What needs to be done ::
Using the listing below, work out how many lines contain the word "title", and respond with that number alone.

Given information ::
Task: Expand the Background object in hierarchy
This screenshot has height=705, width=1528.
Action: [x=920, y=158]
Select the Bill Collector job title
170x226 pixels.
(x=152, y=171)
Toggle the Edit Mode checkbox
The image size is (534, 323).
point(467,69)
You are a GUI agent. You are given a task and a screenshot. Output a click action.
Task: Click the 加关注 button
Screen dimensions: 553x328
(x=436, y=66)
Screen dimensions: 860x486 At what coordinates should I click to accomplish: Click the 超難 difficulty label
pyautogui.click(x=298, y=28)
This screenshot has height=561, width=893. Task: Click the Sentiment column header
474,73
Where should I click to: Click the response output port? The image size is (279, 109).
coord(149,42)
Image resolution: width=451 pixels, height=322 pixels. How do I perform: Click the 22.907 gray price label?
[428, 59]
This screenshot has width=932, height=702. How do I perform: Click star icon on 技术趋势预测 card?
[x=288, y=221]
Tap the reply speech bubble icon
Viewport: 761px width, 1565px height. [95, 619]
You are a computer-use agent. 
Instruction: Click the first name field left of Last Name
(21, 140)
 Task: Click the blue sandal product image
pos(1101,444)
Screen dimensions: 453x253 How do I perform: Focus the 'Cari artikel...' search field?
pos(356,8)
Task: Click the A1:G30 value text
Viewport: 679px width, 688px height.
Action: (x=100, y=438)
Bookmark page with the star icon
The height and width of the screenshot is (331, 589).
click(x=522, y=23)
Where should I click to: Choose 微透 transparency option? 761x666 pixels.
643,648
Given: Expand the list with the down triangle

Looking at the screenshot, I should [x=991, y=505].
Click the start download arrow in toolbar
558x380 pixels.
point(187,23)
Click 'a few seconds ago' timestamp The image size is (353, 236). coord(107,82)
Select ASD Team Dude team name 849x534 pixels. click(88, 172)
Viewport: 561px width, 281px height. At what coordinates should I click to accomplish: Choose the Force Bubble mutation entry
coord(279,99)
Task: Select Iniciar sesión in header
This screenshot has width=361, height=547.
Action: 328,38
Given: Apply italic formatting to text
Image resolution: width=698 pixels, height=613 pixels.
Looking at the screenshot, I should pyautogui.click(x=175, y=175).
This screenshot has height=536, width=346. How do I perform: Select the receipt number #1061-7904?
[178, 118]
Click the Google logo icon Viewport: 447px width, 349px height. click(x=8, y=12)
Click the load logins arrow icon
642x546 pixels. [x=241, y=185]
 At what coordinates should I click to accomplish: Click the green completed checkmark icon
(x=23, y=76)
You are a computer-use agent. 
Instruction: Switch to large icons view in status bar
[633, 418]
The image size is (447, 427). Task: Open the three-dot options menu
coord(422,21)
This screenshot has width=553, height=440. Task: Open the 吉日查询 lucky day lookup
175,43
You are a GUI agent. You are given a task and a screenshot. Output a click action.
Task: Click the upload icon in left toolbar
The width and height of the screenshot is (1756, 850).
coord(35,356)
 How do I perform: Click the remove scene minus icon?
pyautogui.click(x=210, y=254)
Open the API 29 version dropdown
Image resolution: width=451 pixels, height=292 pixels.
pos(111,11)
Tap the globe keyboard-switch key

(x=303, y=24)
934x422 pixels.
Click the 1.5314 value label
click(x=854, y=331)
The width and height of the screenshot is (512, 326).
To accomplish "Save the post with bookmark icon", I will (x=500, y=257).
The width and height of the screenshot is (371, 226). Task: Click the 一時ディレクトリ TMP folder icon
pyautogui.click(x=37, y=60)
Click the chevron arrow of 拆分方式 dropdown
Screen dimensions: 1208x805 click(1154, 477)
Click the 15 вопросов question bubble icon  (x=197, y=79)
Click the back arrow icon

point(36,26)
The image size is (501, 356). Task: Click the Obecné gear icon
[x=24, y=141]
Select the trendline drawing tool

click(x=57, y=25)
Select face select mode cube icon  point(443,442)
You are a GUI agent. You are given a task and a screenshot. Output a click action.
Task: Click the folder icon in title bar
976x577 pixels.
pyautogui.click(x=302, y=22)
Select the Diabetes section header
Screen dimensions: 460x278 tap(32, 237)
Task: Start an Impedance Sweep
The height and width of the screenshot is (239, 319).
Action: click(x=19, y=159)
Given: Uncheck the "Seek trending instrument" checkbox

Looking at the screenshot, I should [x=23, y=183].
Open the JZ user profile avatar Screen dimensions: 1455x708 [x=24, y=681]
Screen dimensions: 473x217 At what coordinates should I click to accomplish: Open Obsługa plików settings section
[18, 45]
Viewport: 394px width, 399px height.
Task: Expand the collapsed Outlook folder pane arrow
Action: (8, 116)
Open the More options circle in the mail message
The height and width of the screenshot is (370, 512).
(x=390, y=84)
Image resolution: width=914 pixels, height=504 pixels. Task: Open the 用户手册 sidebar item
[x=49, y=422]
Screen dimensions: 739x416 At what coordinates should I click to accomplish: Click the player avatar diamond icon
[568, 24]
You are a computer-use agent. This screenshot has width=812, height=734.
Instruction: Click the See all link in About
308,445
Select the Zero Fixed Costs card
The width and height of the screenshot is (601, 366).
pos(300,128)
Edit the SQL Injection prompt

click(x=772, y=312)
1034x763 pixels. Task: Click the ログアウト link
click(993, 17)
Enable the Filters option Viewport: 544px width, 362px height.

Answer to the exercise ::
2